One or more computers communicably connected to a first communication line including at least the Internet network and one or more computers communicably connected to a second communication line not including the Internet network In a network defense system with a shared storage device that can be accessed by
Means for enabling the shared storage device to be accessed from the plurality of computers by connection means having a communication interface protocol different between the first and second communication lines;
A storage device that does not pass through a preceding buffer for buffering read / write data, and a storage medium installed in the storage device;
Means for logically directly writing write data from each of the plurality of computers to a storage medium in the storage device;
Means for logically directly reading data read to each of the plurality of computers from a storage medium in the storage device;
A network defense system characterized by comprising: The shared storage device includes an exclusive control unit that exclusively controls a right to access the storage medium in the storage device for each of the plurality of computers. The exclusive control means includes information on a user requesting access to the shared storage device, a type of access right requested, and information for designating a storage area on the storage medium in the storage device. 3. The network defense system according to claim 2, further comprising an internal control information area for storing at least one of them. 4. The network defense system according to claim 3, further comprising control information input means for inputting control information to be written in the control information area to each of the plurality of computers. 4. The network defense according to claim 3, wherein the information regarding the user who requests access to the shared storage device includes at least an identifier of the user and / or an identifier of a computer owned by the user. system.
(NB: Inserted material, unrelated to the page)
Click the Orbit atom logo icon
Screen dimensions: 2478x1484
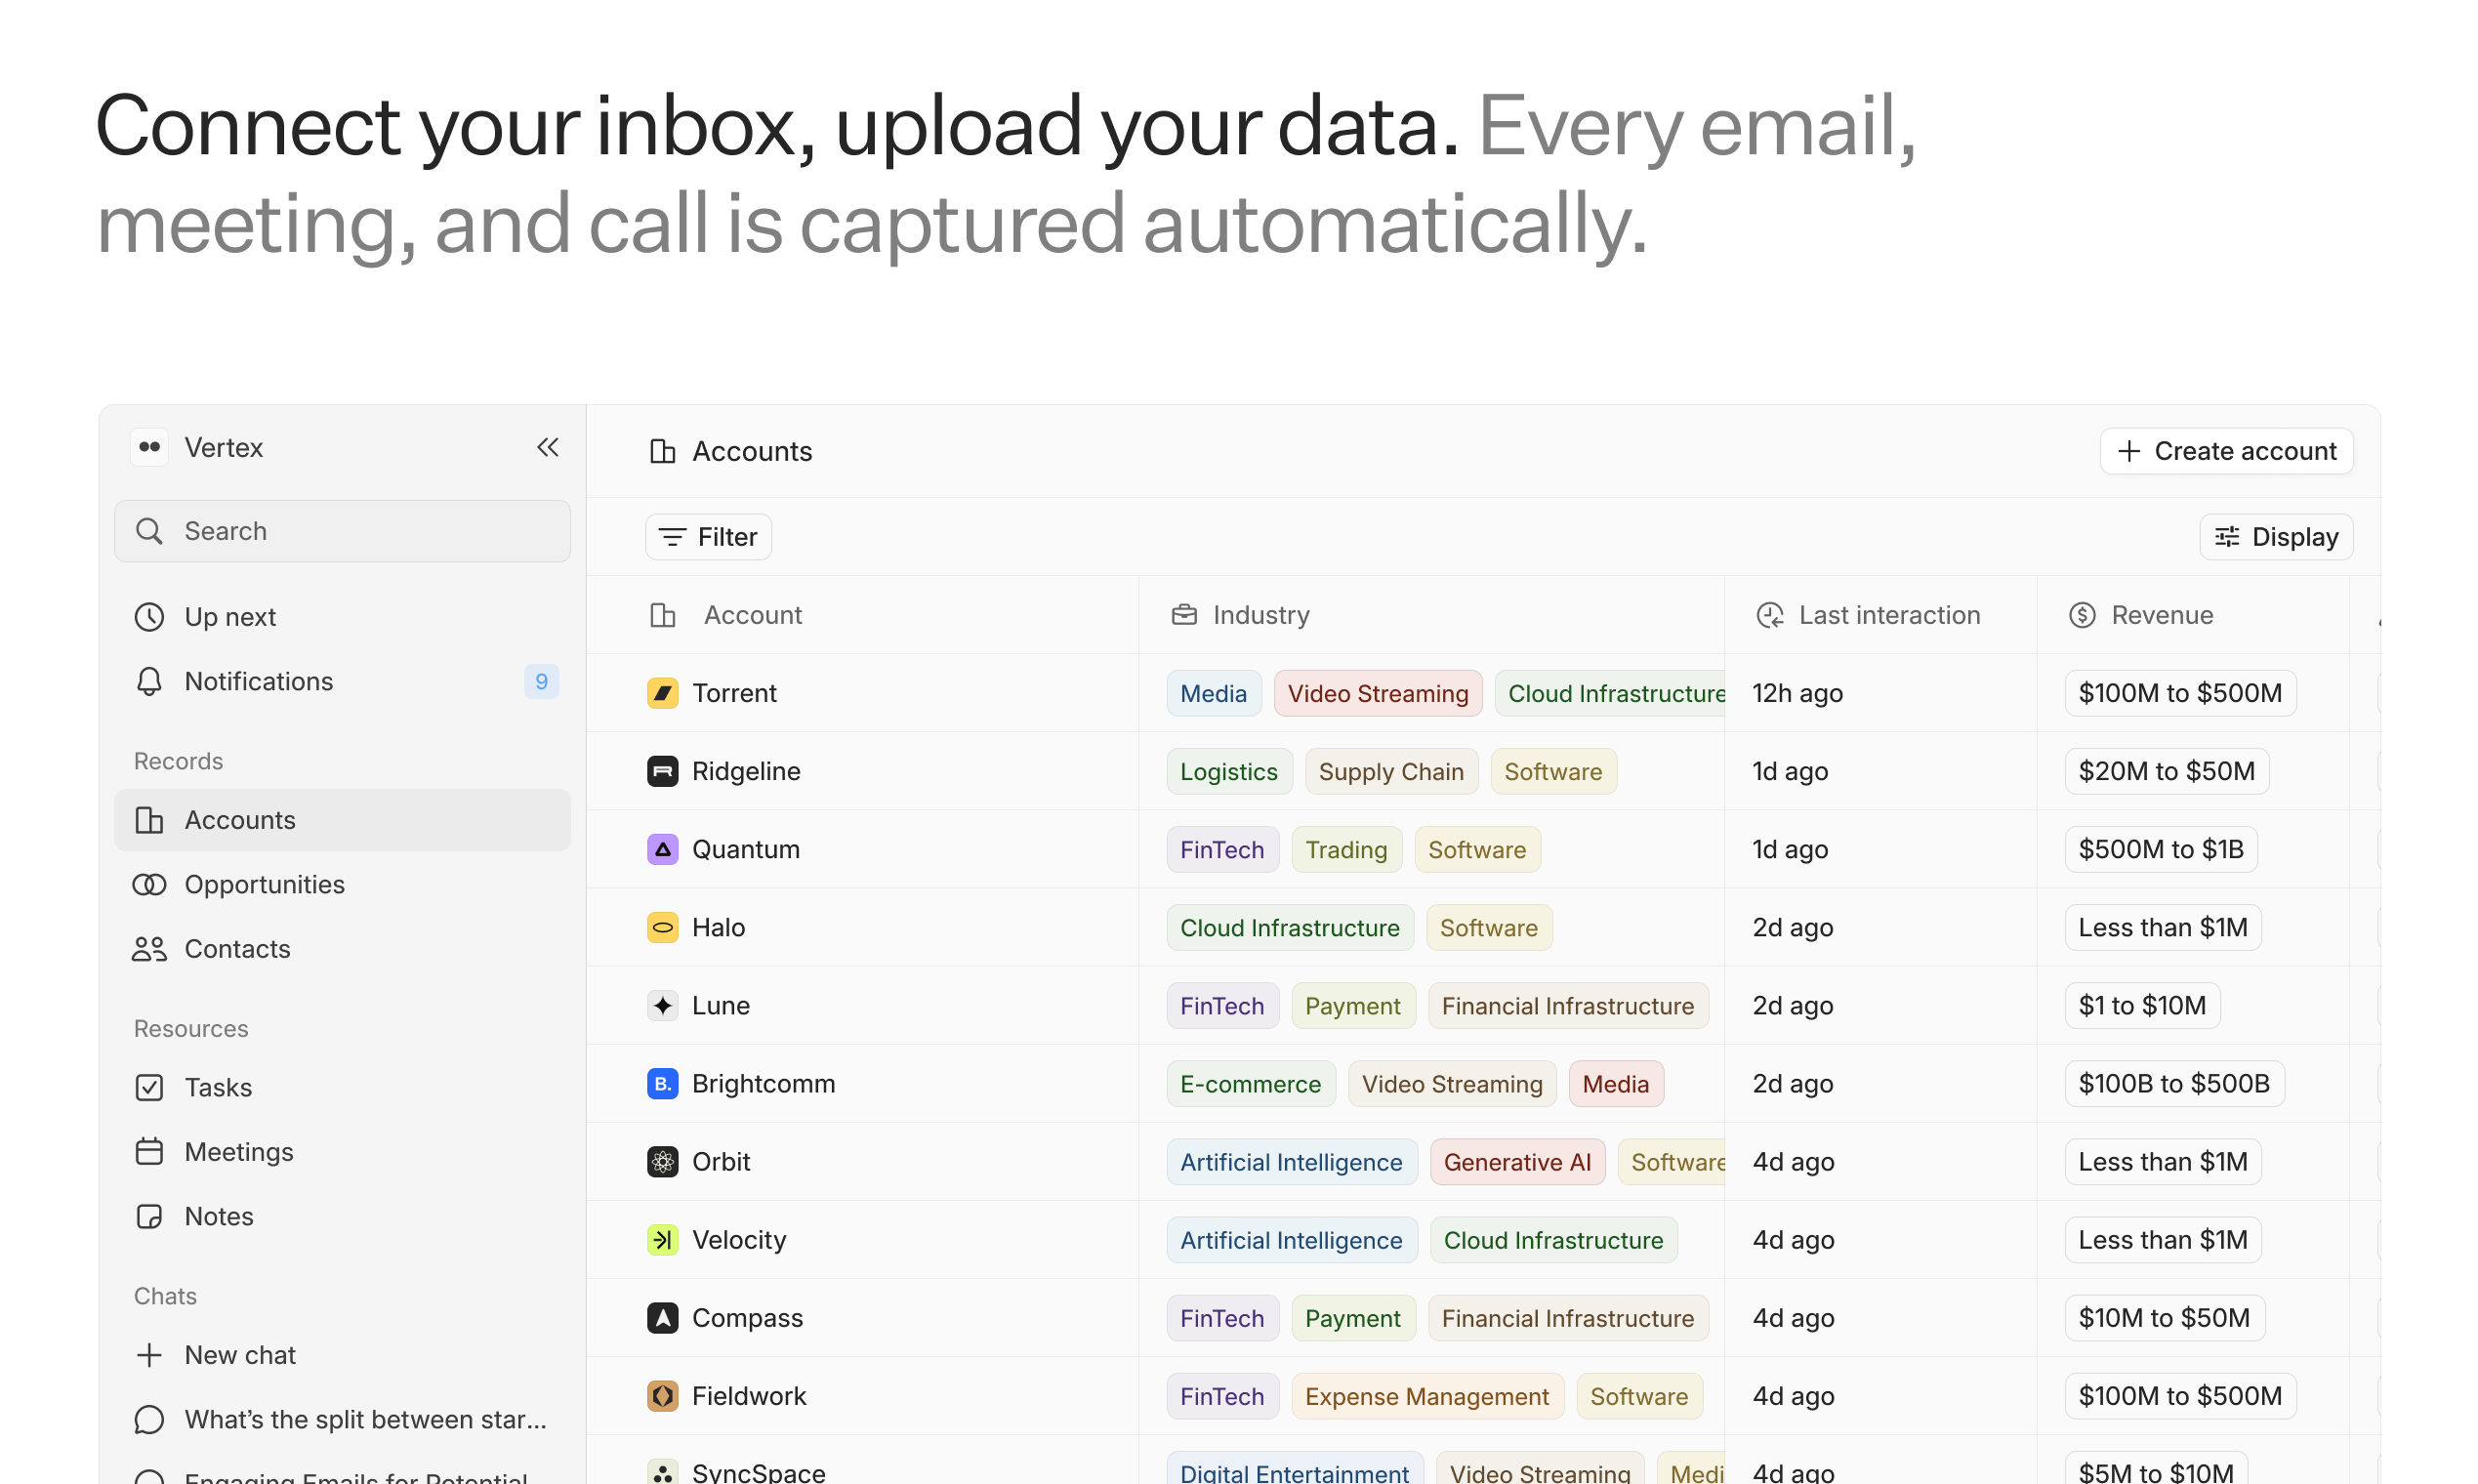tap(662, 1161)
One or more computers communicably connected to a first communication line including at least the Internet network and one or more computers communicably connected to a second communication line not including the Internet network In a shared storage device comprising a shared storage device that can be accessed by
Means for enabling the first and second communication lines to be accessed from the plurality of computers by connection means having different communication interface protocols;
A storage device that does not pass through a preceding buffer for buffering read / write data, and a storage medium installed in the storage device;
Means for logically directly writing write data from each of the plurality of computers to a storage medium in the storage device;
Means for logically directly reading data read to each of the plurality of computers from a storage medium in the storage device;
A shared storage device comprising: 7. The shared storage apparatus according to claim 6, further comprising an exclusive control unit that exclusively controls a right to access the storage medium in the storage apparatus for each of the plurality of computers. The exclusive control means includes at least one of information on a user who requests access, a type of access right requested and information for designating a storage area on the storage medium in the storage device. 8. The shared storage device according to claim 7, further comprising an internal control information area for storing 9. The shared storage apparatus according to claim 8, wherein the information relating to the user who requests access includes at least an identifier of the user and / or an identifier of a computer owned by the user.